Comment allons-nous décider de vivre, alors que notre planète se réjouit aux yeux de tous de nous voir confinés ? Car c’est aussi quelque chose qui nous rassemble en ces temps moroses : nous ne pouvons que nous satisfaire de voir la nature respirer ainsi.

Une question se pose alors sur la sortie de la pandémie : allons-nous retourner à nos vies, prétendant que tout cela est derrière nous ou y aura-t-il, comme certains l’annoncent, un avant et un après ?
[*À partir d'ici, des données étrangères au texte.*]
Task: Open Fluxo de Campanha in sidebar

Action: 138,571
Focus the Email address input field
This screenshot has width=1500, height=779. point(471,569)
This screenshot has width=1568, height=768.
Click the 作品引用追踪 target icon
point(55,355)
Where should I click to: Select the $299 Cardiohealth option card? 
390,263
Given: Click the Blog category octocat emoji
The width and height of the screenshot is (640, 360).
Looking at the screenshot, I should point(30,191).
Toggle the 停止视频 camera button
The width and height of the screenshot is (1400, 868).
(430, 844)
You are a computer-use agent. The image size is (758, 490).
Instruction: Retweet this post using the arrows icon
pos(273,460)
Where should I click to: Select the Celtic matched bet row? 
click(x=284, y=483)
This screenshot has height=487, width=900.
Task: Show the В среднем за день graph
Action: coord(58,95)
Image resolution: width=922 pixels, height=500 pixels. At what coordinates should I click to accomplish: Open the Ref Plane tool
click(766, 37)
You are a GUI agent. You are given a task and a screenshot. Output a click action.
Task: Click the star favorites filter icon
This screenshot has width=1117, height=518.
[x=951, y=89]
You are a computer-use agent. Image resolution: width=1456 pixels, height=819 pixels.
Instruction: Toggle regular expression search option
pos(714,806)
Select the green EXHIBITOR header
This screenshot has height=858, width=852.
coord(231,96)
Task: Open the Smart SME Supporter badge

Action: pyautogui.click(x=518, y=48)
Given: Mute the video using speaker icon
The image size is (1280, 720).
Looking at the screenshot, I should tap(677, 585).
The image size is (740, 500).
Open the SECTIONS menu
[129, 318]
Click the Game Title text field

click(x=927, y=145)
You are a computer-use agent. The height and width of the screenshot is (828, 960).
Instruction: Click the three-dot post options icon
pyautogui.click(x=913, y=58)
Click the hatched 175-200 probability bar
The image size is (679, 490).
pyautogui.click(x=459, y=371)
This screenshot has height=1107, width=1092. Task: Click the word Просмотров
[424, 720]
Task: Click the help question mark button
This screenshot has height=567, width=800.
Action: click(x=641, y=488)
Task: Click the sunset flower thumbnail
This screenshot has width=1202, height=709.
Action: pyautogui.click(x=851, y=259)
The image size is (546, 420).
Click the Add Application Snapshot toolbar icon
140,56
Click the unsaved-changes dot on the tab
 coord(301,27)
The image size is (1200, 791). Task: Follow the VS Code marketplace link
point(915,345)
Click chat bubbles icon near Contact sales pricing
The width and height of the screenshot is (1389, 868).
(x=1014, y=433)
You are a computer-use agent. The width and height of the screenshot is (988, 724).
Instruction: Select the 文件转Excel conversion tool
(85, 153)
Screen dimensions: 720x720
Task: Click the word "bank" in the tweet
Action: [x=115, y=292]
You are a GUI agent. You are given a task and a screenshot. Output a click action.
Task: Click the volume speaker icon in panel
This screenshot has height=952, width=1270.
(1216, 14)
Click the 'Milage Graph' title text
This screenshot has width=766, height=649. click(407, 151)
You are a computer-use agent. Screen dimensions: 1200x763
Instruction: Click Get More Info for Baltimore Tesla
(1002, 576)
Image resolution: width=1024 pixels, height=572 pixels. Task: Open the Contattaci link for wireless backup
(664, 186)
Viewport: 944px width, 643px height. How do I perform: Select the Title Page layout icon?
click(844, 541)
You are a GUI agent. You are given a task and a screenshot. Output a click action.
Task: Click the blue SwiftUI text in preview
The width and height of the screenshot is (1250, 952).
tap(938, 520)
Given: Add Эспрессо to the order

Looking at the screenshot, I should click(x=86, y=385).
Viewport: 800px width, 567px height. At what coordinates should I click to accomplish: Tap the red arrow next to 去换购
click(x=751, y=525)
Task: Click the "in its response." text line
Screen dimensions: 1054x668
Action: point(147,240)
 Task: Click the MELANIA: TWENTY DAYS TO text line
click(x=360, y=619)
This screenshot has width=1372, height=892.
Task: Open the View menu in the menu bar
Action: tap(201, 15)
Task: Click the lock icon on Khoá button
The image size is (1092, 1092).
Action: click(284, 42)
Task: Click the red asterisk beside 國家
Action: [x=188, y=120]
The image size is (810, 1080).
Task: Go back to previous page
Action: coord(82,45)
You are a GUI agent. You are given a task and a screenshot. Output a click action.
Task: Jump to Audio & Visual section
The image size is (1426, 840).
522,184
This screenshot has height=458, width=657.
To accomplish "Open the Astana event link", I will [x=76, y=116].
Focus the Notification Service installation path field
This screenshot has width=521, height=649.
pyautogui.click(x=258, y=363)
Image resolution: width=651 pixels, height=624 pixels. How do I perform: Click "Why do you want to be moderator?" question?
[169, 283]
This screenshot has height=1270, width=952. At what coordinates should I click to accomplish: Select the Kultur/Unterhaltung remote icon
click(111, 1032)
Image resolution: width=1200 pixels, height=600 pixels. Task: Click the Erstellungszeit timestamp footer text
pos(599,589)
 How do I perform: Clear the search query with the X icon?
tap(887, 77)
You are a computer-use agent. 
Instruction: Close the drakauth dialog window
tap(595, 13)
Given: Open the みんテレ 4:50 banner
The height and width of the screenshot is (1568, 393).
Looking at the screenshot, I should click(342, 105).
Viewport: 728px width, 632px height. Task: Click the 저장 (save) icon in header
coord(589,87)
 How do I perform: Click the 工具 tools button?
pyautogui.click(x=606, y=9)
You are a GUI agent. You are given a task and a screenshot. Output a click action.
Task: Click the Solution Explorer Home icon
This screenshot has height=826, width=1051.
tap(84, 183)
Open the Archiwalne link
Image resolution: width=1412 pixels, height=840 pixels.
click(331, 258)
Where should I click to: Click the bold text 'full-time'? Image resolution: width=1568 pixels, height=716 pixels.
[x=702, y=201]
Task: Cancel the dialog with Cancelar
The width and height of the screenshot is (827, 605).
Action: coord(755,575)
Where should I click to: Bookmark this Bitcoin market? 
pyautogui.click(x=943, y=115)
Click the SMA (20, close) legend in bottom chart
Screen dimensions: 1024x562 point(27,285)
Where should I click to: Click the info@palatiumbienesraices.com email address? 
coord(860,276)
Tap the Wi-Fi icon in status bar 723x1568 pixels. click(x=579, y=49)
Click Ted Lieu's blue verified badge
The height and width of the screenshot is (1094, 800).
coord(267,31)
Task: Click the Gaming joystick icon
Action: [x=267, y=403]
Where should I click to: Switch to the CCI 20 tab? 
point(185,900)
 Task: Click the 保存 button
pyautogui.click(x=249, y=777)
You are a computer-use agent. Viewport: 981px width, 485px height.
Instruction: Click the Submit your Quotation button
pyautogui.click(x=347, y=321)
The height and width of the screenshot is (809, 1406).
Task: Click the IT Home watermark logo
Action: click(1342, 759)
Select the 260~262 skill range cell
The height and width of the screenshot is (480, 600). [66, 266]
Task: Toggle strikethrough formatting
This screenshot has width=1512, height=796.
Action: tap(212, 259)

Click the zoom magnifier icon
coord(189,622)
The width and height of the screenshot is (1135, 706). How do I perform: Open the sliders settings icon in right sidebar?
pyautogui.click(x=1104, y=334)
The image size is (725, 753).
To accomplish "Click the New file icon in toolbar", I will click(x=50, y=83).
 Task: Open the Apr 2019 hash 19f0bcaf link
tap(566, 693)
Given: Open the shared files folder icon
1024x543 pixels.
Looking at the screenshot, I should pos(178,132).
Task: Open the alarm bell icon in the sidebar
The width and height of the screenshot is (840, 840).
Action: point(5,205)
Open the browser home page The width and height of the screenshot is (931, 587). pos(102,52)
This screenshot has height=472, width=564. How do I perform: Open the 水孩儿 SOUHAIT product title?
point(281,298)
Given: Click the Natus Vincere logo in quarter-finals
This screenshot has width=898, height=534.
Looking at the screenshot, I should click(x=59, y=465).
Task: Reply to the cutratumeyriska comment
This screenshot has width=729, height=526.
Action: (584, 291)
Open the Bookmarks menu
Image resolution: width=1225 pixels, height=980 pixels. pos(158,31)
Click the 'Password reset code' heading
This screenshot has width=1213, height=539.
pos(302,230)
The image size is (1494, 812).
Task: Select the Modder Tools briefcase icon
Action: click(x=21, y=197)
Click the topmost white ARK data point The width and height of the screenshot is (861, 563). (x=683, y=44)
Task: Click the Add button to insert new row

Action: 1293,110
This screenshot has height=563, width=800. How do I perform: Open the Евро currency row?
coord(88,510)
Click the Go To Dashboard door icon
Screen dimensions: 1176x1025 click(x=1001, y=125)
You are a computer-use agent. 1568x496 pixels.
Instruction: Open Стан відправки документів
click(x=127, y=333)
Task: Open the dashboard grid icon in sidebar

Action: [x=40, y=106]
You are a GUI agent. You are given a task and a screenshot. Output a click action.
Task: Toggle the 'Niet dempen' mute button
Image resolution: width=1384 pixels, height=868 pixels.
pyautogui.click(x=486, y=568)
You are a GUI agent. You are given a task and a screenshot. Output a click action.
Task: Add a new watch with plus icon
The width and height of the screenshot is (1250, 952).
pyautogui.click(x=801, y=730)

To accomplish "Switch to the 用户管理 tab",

Personnellement je ne peux qu’espérer que l’on voit enfin la force collective s’exprimer et que l’on n’oublie pas ce, celles et ceux, que l’on a vus et entendus. Que l’on n’oublie pas qu’il faudra désormais non pas réduire mais augmenter le budget de la santé, que l’on n’oublie pas que les personnes âgées, fragiles, le sont d’autant plus que leur retraite est basse, voire misérable. Que l’on n’oublie pas qu’au-delà de 60 ans on est une personne fragile et qu’il n’est pas envisageable de travailler toujours plus longtemps. Que l’on n’oublie pas que nous nous dirigeons vers une catastrophe climatique certaine qui, si nous ne changeons pas drastiquement nos modes de vie, marquera la fin de notre ère.

Après la guerre viendra le temps des tribunaux, puis de la reconstruction et de l’unité nationale. Cette reconstruction peut être l’opportunité de faire mieux ce que nous n’arrivions pas à changer dans nos quotidiens, trop pris par ce rythme infernal : être plus solidaires, plus empathiques et adopter des comportements plus respectueux de notre terre.

Tout cela n’aura d’impact que si nous sommes ensemble, quand les soignants retourneront dans les rues, accompagnons-les. Ne redevenons pas sourds et aveugles. Ne les laissons pas retomber dans la solitude.

Cette volonté de préserver la planète et de mieux vivre ensemble il faudra la manifester cette volonté dans les urnes pour enfin sortir de ce système morbide, car c’est de cela que dépendra toute la suite.

 

Merci à la cie Superlune qui a relayé cette consigne pour le final de son Décaméron et à toutes celles et tous ceux qui ont répondu à l’appel !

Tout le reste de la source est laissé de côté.